Valerio D’Urso, con la maestria di un artigiano del secolo scorso e la sensibilità di un autore del nostro tempo, ha scelto di lavorare con una macchina fotografica dei primi del Novecento, in formato 18 x 24 cm. Non usa pellicole, non ricorre al digitale, imprime l’immagine direttamente su carta fotografica. Il risultato non è semplicemente un ritratto, ma si trasforma in una presenza. Un’apparizione.

Ogni scatto è un atto di concentrazione e ascolto. Il soggetto si siede, il tempo rallenta, la luce scivola, la carta respira. Ciò che viene catturato è unico, irripetibile, imperfetto e per questo autentico. Un frammento di identità.

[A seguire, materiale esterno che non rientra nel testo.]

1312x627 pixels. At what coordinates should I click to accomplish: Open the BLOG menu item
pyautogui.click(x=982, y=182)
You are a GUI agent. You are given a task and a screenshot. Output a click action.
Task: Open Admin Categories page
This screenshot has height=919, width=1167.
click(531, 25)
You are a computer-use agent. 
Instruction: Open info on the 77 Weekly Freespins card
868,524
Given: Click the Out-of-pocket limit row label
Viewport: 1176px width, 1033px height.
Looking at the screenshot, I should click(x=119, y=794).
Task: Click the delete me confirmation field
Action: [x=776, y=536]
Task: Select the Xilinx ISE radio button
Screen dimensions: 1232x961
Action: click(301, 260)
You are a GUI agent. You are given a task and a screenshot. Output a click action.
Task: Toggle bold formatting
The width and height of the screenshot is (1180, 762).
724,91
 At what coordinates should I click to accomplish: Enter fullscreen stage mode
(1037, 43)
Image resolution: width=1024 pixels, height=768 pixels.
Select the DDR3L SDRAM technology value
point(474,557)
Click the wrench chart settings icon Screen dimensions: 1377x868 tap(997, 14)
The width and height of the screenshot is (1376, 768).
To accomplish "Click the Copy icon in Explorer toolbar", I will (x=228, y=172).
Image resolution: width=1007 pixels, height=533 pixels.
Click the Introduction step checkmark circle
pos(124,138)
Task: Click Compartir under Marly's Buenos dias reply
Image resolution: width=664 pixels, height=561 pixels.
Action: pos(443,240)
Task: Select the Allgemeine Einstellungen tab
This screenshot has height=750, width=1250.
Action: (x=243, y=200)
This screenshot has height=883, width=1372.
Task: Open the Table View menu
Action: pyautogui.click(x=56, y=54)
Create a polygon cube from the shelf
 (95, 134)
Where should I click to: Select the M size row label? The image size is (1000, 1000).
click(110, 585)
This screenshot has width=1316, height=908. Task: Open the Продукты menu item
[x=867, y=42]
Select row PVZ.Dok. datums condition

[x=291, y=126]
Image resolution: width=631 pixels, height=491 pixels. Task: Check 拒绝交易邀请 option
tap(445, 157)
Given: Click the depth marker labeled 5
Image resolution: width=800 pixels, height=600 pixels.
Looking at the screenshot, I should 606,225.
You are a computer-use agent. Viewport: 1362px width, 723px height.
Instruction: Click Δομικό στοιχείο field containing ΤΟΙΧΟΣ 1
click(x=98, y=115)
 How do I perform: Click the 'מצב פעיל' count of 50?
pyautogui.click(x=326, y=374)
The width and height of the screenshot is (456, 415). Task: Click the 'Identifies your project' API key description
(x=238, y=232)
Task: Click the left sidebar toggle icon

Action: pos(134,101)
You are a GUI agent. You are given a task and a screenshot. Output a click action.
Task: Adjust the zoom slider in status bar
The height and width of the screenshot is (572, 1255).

Accanto a lui, durante questo laboratorio unico, alcune figure di spicco della scena analogica contemporanea hanno arricchito l’esperienza, ognuna con una visione distinta e complementare.

 

Alberto Ciprian, una mente analogica che dal 2017 esplora materiali fotosensibili alla ricerca di un linguaggio visivo autentico e personale. Lavora con stampe Fine Art, antiche tecniche e positivi in copia unica, realizzati con una ULF CAMERA da 50×60 cm, proponendo anche lezioni individuali sul grande formato.

Sebastiano Fiorito, chimico e sperimentatore, founder del Conservatorio Fotochimica, una linea dedicata alla ricerca e alla produzione di chimiche per la fotografia analogica. Il suo approccio unisce rigore scientifico e creatività, rendendolo punto di riferimento per chi desidera avventurarsi nelle profondità tecniche della fotografia tradizionale.

Elisa Tascone, giovane fotografa di Gela, incarna l’aspetto più intuitivo e viscerale della pratica. Affascinata dalla fotosensibilità, sperimenta con cianotipia, serigrafia e rullini scaduti. Le sue immagini, cariche di colore e spensieratezza, riflettono uno sguardo infantile ma consapevole, tra gioco e inquietudine poetica.

Tutti questi percorsi si sono intrecciati nell’openspace di Spot22, punto nevralgico della cultura fotografica analogica siciliana. Oltre ad essere studio fotografico attrezzato, ospita una camera oscura inaugurata nel 2018, corsi di sviluppo e stampa, e incontri mensili dedicati alla divulgazione della fotografia analogica, ce lo racconta Valerio D’Urso.

Che legame c’è tra la lentezza dell’analogico e il respiro profondo della Sicilia?

Il legame è fortissimo ed è legato alla materia, perché la fotografia analogica è fatta di elementi, come l’alogenuro d’argento  che viene segnato dalla luce solare; è li che si forma l’immagine che diventa memoria, oggi invece la nostra memoria resta sullo smartphone e il giorno dopo non esiste più. Con l’analogico il ricordo è sempre presente, tangibile. Così come i ricordi della mia adolescenza nella mia casa di campagna, sempre vividi ed emotivamente presenti. 

Nelle sue foto sembra quasi di potere toccare l’anima delle persone. Che cosa cerca Valerio D’Urso quando guarda attraverso quel vetro smerigliato?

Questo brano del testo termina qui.